### DATA SUPPLIED
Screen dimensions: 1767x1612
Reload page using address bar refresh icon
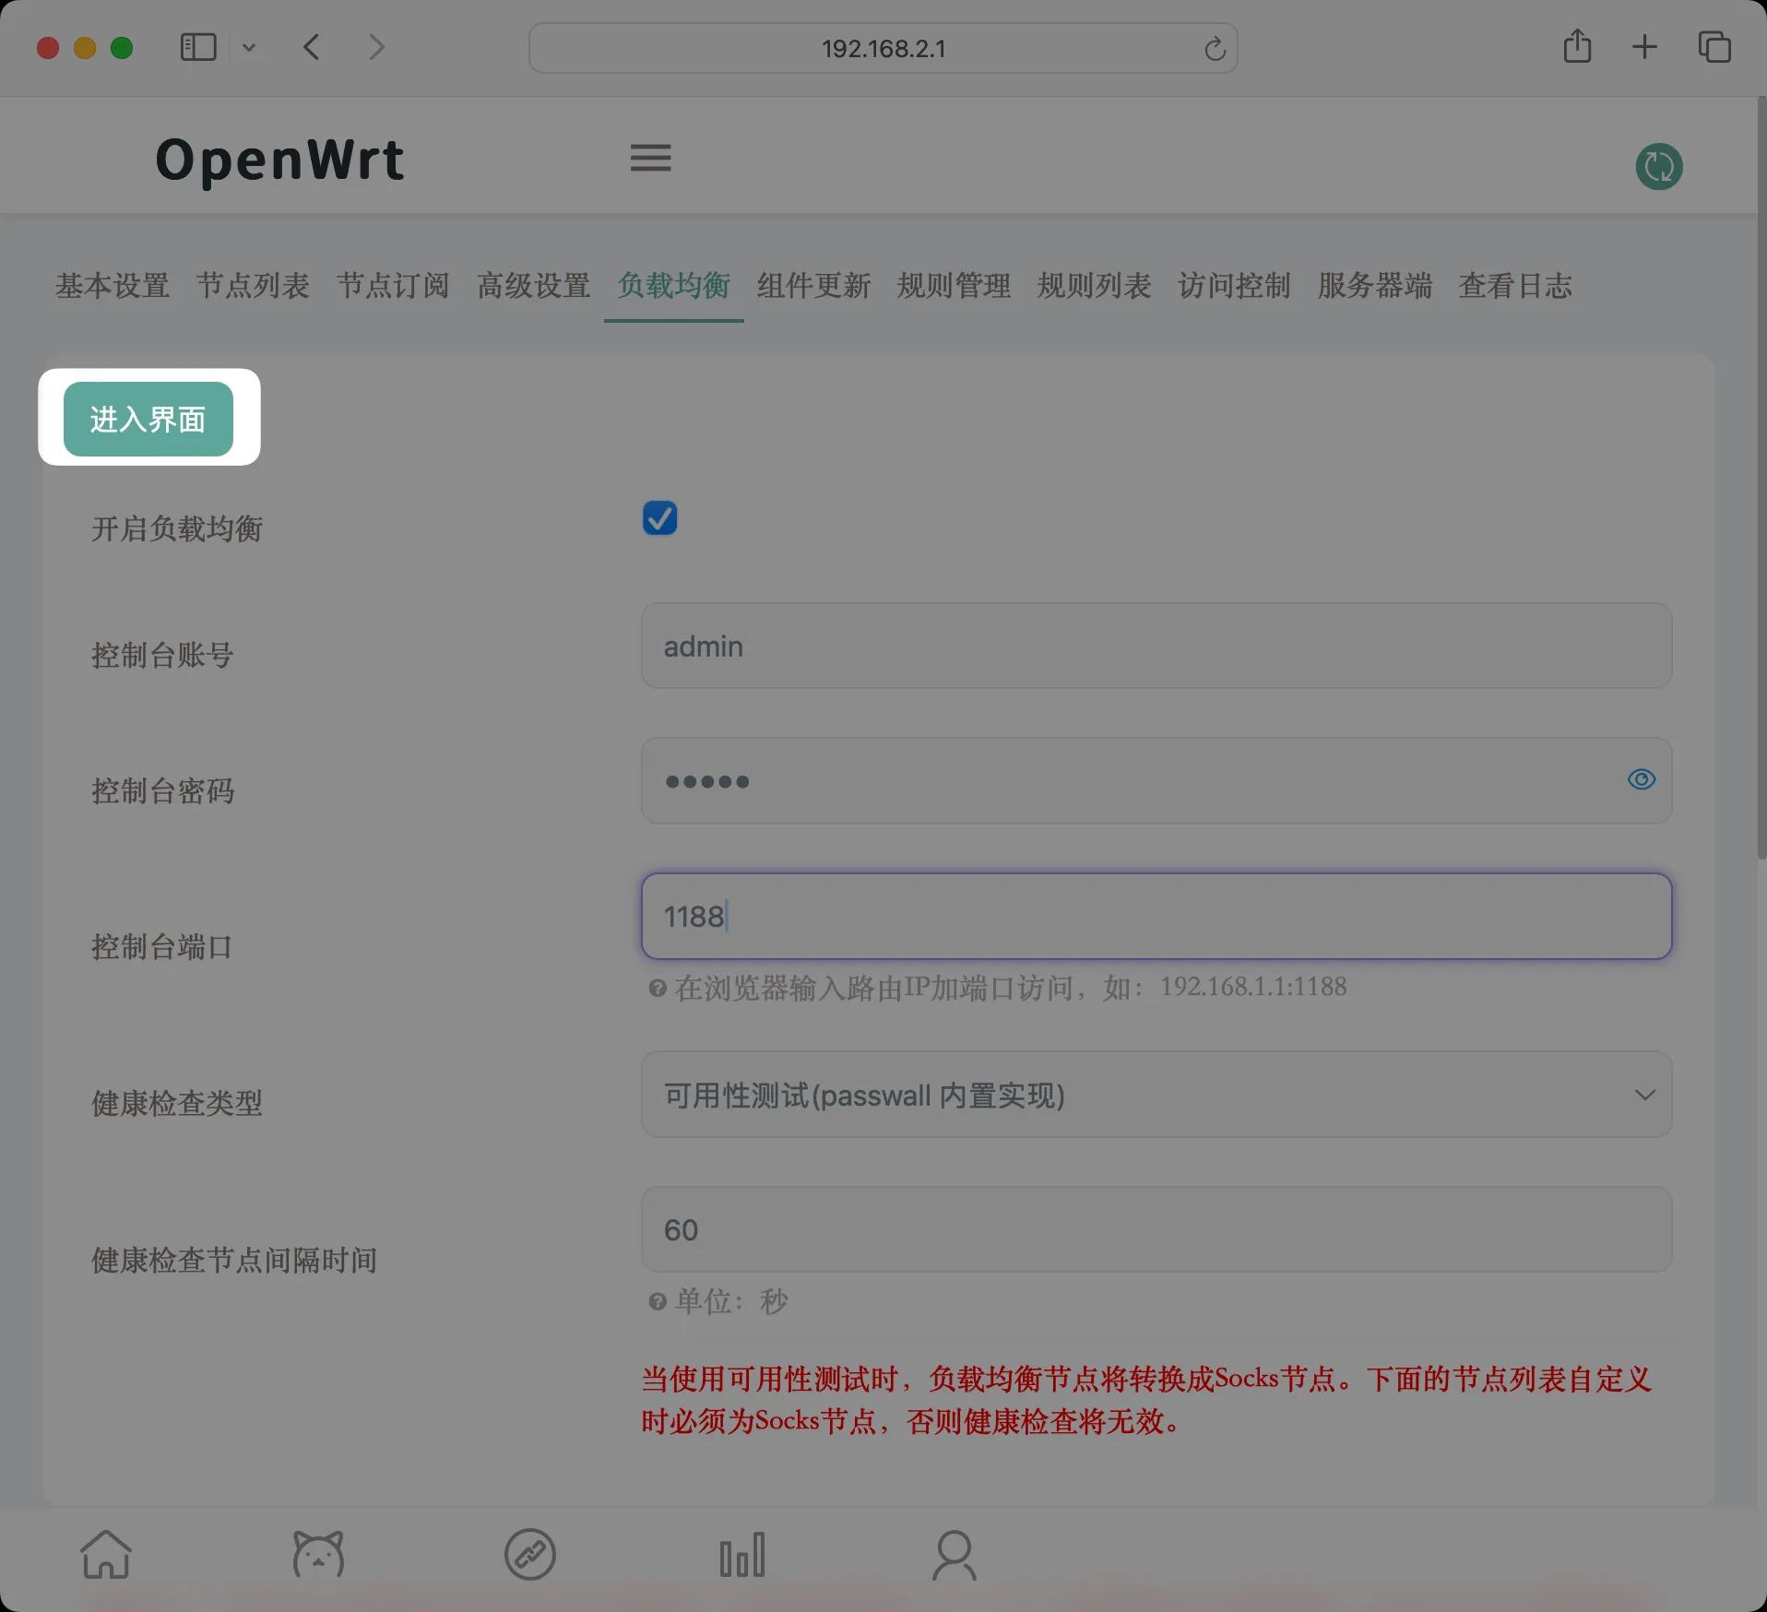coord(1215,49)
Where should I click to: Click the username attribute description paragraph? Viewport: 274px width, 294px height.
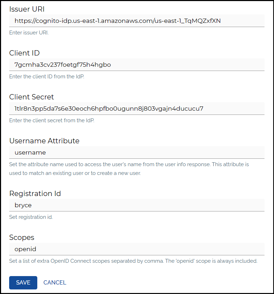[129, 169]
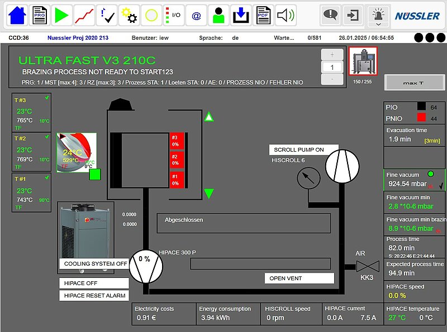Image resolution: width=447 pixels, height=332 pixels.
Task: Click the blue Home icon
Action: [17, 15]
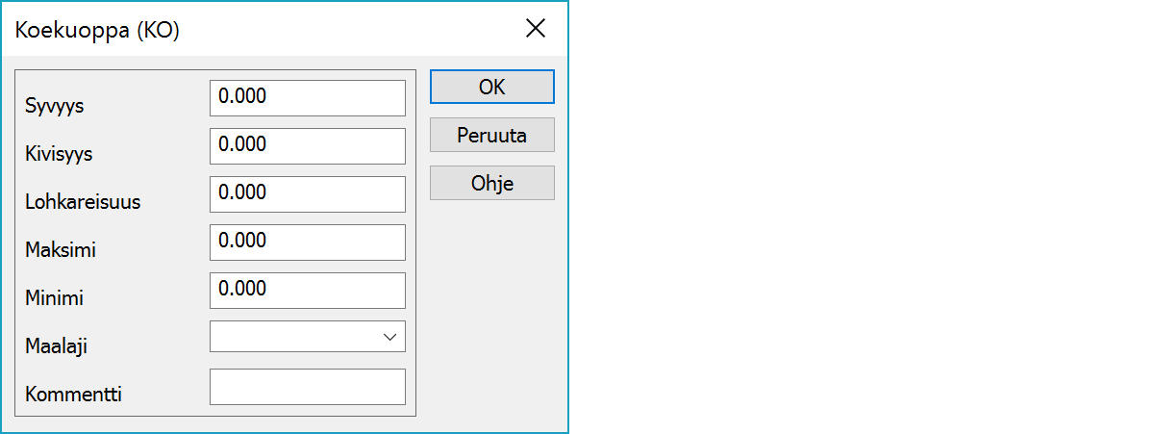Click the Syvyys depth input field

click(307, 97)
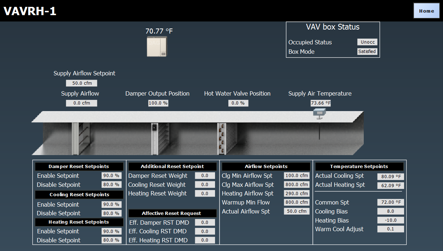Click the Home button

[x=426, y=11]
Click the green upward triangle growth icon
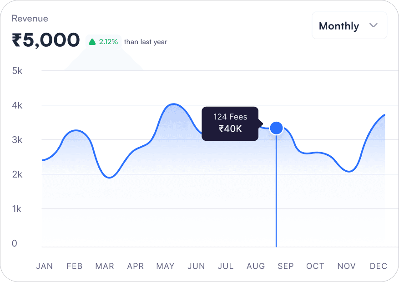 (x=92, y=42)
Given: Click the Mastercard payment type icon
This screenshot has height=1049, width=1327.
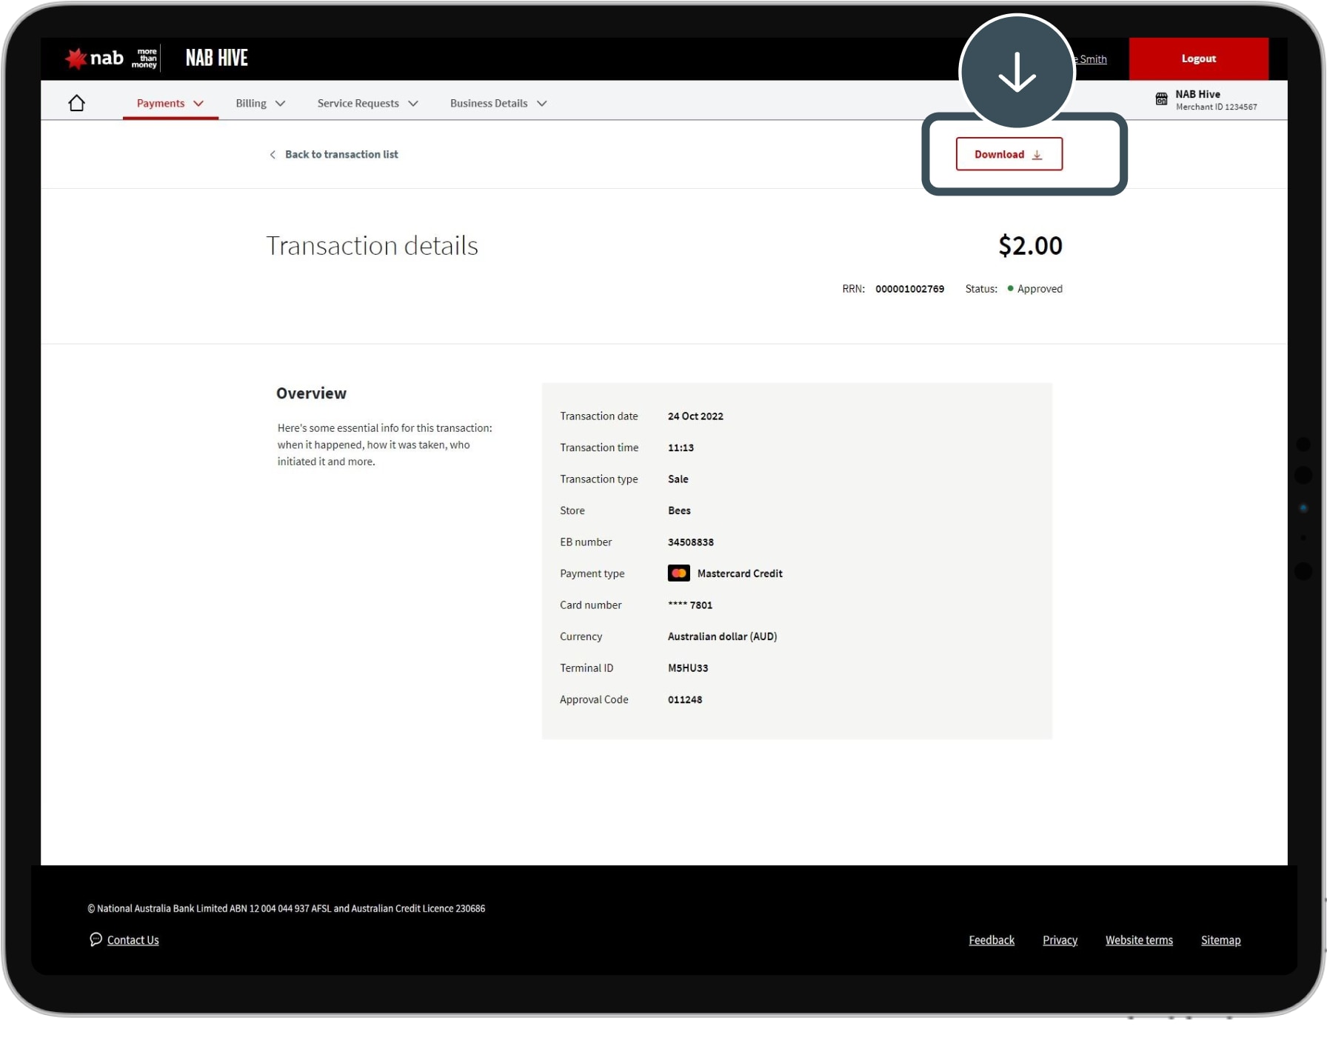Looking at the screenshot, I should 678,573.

### ASSIGNMENT
Leave the images out. Set down all of the material above exactly.

### RESULT
Screen dimensions: 1767x1612
Reload page using address bar refresh icon
coord(1215,49)
Where should I click to: Click the username attribute description paragraph? Viewport: 274px width, 294px height.
[129, 169]
Image resolution: width=447 pixels, height=332 pixels.
Task: Click the blue Home icon
Action: [17, 15]
Click the Syvyys depth input field

click(307, 97)
Click the Home button

[x=426, y=11]
Click the green upward triangle growth icon
 (x=92, y=42)
Given: Click the Mastercard payment type icon
This screenshot has height=1049, width=1327.
Looking at the screenshot, I should 678,573.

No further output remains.